Nasty Nate In Your Area
Nathan Eovaldi’s three starts in pinstripes have gotten progressively better. He took the ball into the eighth inning on Tuesday night — Joe Girardi yanked him with his pitch count sitting at 94 following a leadoff double in the eighth — and held the high-powered Tigers to one run on eight hits and a walk. The run scored after the Yankees took their 4-0 lead and was the result of a double, a wild pitch, and a sac fly. That was all the Tigers got off the starter.
Eovaldi was helped out by a real nice play by Teixeira, who went home with Anthony Gose’s chopper in the third inning rather than try for the double play or just take the out at first. (The runner was caught in a rundown between third and home and eventually tagged out.) Gose is too quick, so a double play wasn’t happening, and I’m not even sure Teixeira could have beaten Gose to first base after coming in to field the chopper. Saved a run early in the game and really helped Eovaldi settle into.
Eovaldi had just one 1-2-3 inning but was bailed out by four double plays, including one he started after catching a line drive hit at his chest. It was one of those “the ball caught him” plays. Eovaldi recorded 17 of his 21 outs on the infield and while he did allowed eight hits in seven innings, more than a few of them were ground balls through holes created by the shift. The Yankees really suck at shifting. For the first time as a Yankee, Eovaldi seemed in control of a game and he did it against a great offense. Nice job, Nate.
Leftovers
Dellin Betances retired three straight after replacing Eovaldi to strand a runner at second in the eighth. He threw ten pitches and four were fastballs. Not a big sample but he still seems to be leaning on that breaking ball. Chris Martin struck out two and allowed two hits before giving way to not-the-closer Andrew Miller, who walked two batters (the second walk forced in a run!) before getting the final out for his fifth save in five chances. Never easy.
The Yankees had eight hits and they all came from four players: Gardner and Drew had two apiece, Teixeira had one hit, and Young had three hits. Young went 3-for-3 with a homer and two walks. He’s been awesome. The rest of the lineup went a combined 0-for-20. The Yankees drew eight walks and only struck out five times. Is that good? That seems good.

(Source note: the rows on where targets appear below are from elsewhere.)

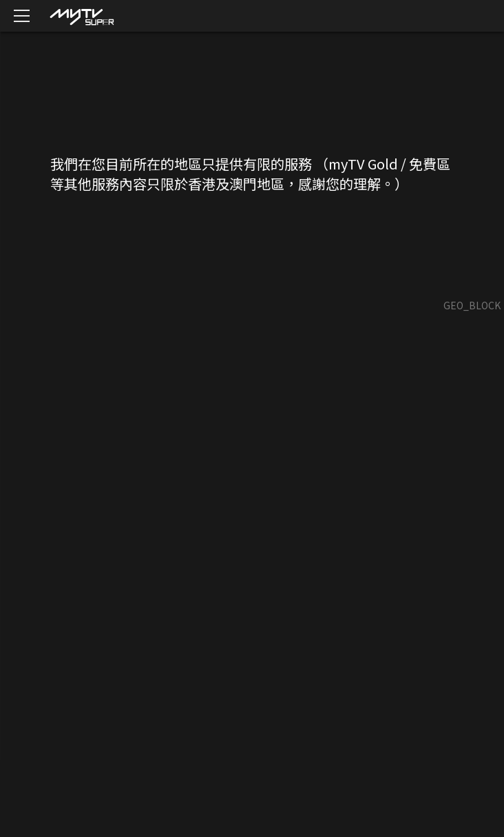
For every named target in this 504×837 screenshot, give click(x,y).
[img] (81, 16)
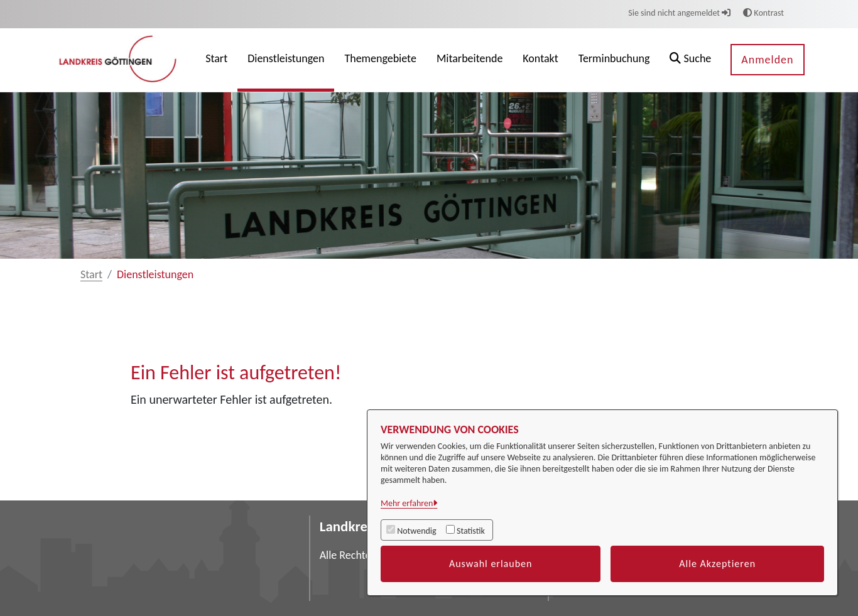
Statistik (470, 531)
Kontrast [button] (763, 13)
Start (91, 274)
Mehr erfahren (406, 503)
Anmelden (767, 60)
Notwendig (416, 531)
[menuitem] (216, 60)
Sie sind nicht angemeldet (679, 13)
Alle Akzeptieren (717, 563)
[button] (690, 60)
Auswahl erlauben (491, 563)
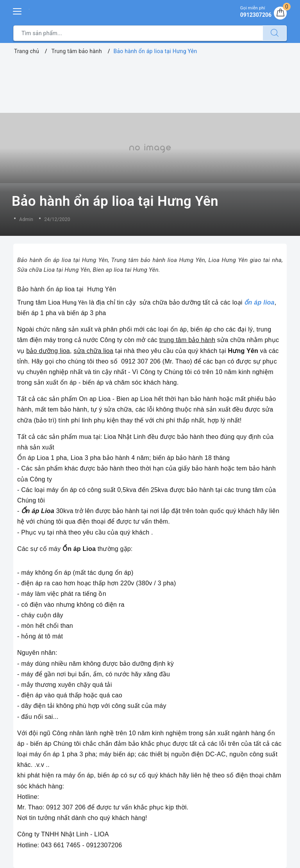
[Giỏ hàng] (280, 13)
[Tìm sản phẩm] (138, 33)
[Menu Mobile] (18, 10)
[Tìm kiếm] (275, 33)
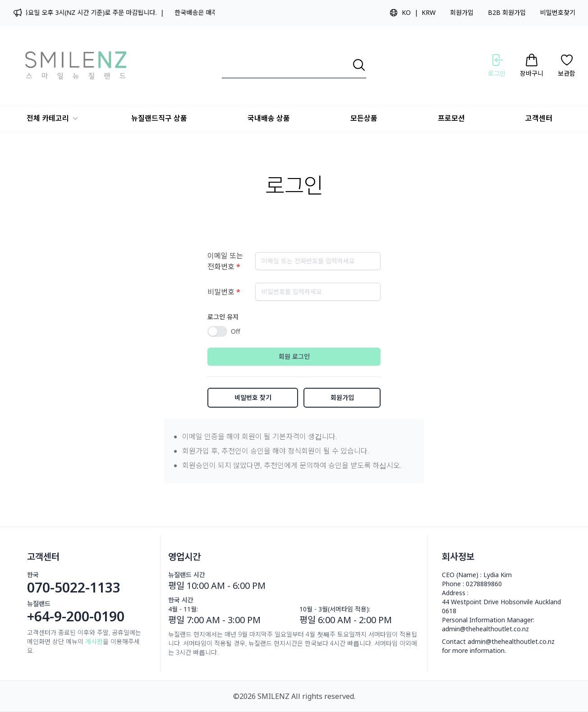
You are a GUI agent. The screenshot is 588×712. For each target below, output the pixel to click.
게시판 (94, 641)
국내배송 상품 (269, 118)
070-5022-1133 (74, 588)
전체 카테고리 (53, 118)
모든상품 (364, 118)
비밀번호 (224, 292)
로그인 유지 (223, 317)
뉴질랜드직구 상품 (159, 118)
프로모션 (451, 118)
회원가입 (462, 12)
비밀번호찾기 (558, 12)
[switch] (217, 331)
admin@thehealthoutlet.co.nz (485, 629)
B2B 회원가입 (507, 12)
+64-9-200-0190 (76, 616)
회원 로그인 (294, 356)
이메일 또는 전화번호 (225, 261)
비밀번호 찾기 (253, 397)
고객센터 (539, 118)
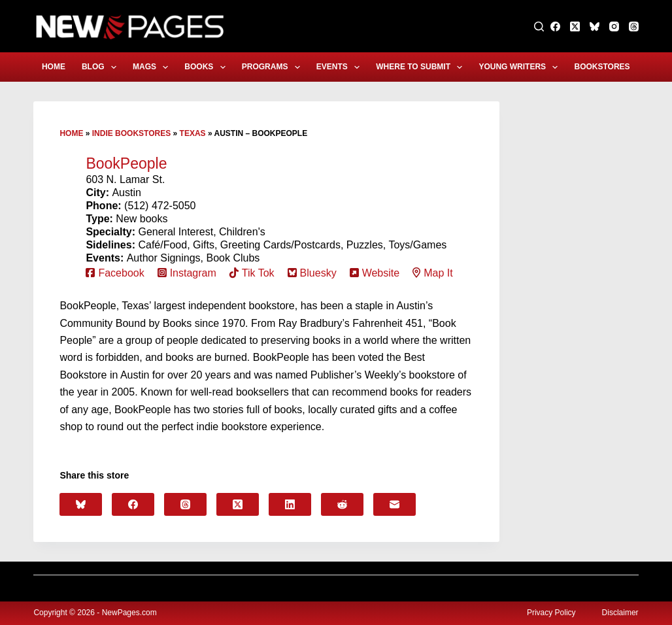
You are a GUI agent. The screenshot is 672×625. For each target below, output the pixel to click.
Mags (153, 67)
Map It (438, 273)
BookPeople (126, 163)
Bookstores (611, 67)
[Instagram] (614, 26)
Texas (193, 133)
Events (341, 67)
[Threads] (633, 26)
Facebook (121, 273)
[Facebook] (555, 26)
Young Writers (520, 67)
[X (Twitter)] (575, 26)
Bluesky (318, 273)
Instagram (193, 273)
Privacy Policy (551, 613)
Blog (101, 67)
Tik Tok (258, 273)
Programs (273, 67)
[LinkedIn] (290, 504)
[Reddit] (342, 504)
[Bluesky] (594, 26)
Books (207, 67)
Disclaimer (620, 613)
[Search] (539, 26)
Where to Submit (422, 67)
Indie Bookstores (131, 133)
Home (54, 67)
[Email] (394, 504)
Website (381, 273)
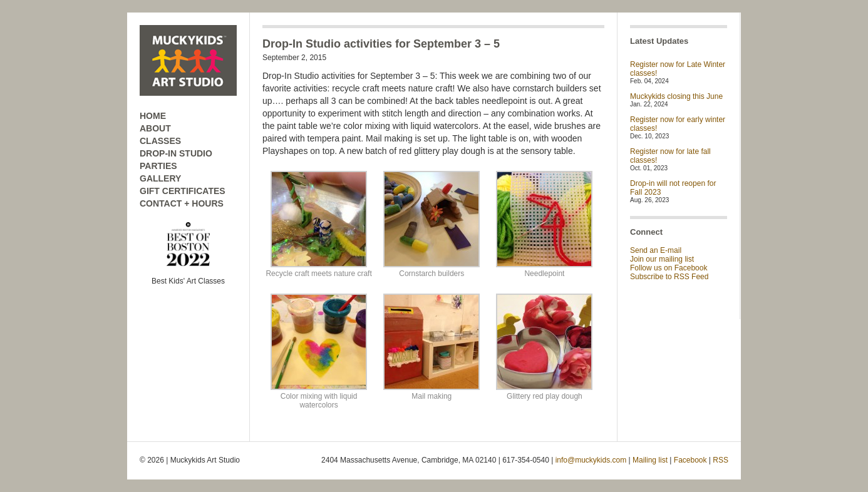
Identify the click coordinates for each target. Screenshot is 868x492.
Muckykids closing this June (676, 96)
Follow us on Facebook (668, 268)
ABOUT (155, 128)
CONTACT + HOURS (182, 203)
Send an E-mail (656, 250)
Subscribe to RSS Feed (669, 277)
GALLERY (160, 178)
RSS (720, 460)
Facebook (690, 460)
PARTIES (158, 166)
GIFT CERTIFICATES (182, 191)
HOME (153, 116)
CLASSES (160, 141)
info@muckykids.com (591, 460)
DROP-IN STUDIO (176, 153)
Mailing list (650, 460)
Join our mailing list (662, 259)
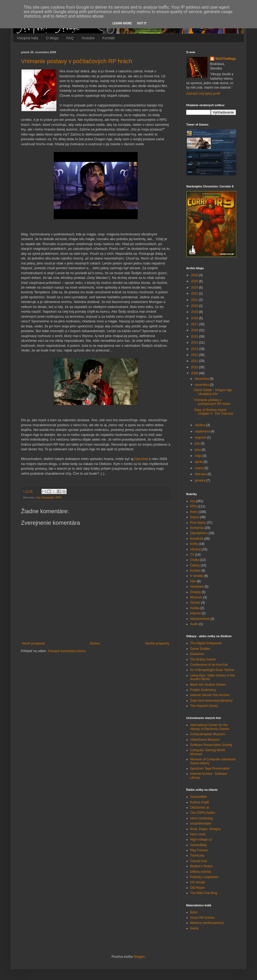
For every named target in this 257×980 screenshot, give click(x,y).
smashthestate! (201, 824)
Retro (194, 512)
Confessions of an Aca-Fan (209, 665)
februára (201, 474)
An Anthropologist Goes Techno (212, 670)
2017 (195, 324)
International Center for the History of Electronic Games (209, 727)
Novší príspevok (34, 643)
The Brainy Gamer (203, 659)
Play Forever (199, 850)
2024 (195, 288)
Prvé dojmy (198, 523)
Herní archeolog (201, 818)
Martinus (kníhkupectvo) (207, 923)
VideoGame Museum (205, 740)
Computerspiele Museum (208, 734)
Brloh (194, 912)
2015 (195, 336)
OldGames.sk (200, 807)
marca (200, 468)
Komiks (195, 571)
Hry (38, 498)
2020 (195, 306)
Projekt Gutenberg (203, 690)
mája (199, 456)
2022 (195, 293)
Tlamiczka (197, 856)
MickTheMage (225, 59)
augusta (201, 438)
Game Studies (200, 649)
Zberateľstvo (199, 533)
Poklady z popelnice (204, 877)
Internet (195, 613)
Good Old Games (202, 918)
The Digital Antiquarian (206, 643)
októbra (200, 425)
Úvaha (195, 560)
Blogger (139, 957)
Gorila (194, 928)
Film (193, 581)
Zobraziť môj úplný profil (203, 94)
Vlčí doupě (198, 882)
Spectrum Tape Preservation (210, 768)
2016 (195, 330)
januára (200, 480)
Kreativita (196, 539)
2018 (195, 318)
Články (195, 565)
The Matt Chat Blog (203, 893)
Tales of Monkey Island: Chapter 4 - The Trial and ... (214, 414)
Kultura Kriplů (200, 802)
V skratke (196, 576)
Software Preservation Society (211, 745)
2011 (195, 361)
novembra (202, 385)
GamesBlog (198, 845)
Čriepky (195, 592)
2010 (195, 367)
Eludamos (197, 654)
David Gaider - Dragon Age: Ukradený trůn (213, 392)
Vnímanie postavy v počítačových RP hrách (77, 61)
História (195, 549)
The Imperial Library (204, 706)
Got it (142, 23)
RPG (58, 498)
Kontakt (109, 38)
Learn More (122, 23)
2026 (195, 275)
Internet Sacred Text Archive (210, 695)
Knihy (194, 544)
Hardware (197, 587)
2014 (195, 342)
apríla (199, 462)
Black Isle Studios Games (208, 684)
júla (198, 444)
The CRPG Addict (203, 813)
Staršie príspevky (157, 643)
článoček (141, 459)
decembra (202, 379)
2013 (195, 349)
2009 (195, 373)
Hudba (195, 608)
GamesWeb (198, 797)
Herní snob (198, 834)
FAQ (70, 38)
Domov (95, 643)
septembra (203, 431)
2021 (195, 300)
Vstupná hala (27, 38)
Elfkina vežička (200, 872)
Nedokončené (200, 619)
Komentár (48, 498)
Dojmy (195, 517)
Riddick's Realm (201, 866)
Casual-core (198, 861)
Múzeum (196, 597)
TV (192, 555)
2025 (195, 281)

Brian McCann tried to bunt to beat the shift in the third inning but failed. Kyle Lobstein, who kept the Yankees off-balance with soft stuff for six innings, fielded the ball and threw him out with ease. Why McCann bunted with a man on first and two outs, I have no idea. Two outs! Swing the bat in that spot.
And finally, I wasn’t joking when I said the Yankees suck at the shift. They came into the game allowing a .314 BABIP on ground balls. The MLB average is .238. Good grief. Ban the shift because the Yankees stink at it.
Box Score, WPA Graph & Standings
Here are the box score, video highlights, and updated standings. Also make sure you check out our ultra-important Bullpen Workload page and much less important Announcer Standings page. Here is the win probability graph:
Source: FanGraphs
Up Next
The Yankees and Tigers will play game three of this four-game series on Wednesday night. Fifth starter Adam Warren draws perennial Cy Young contender David Price. Fun!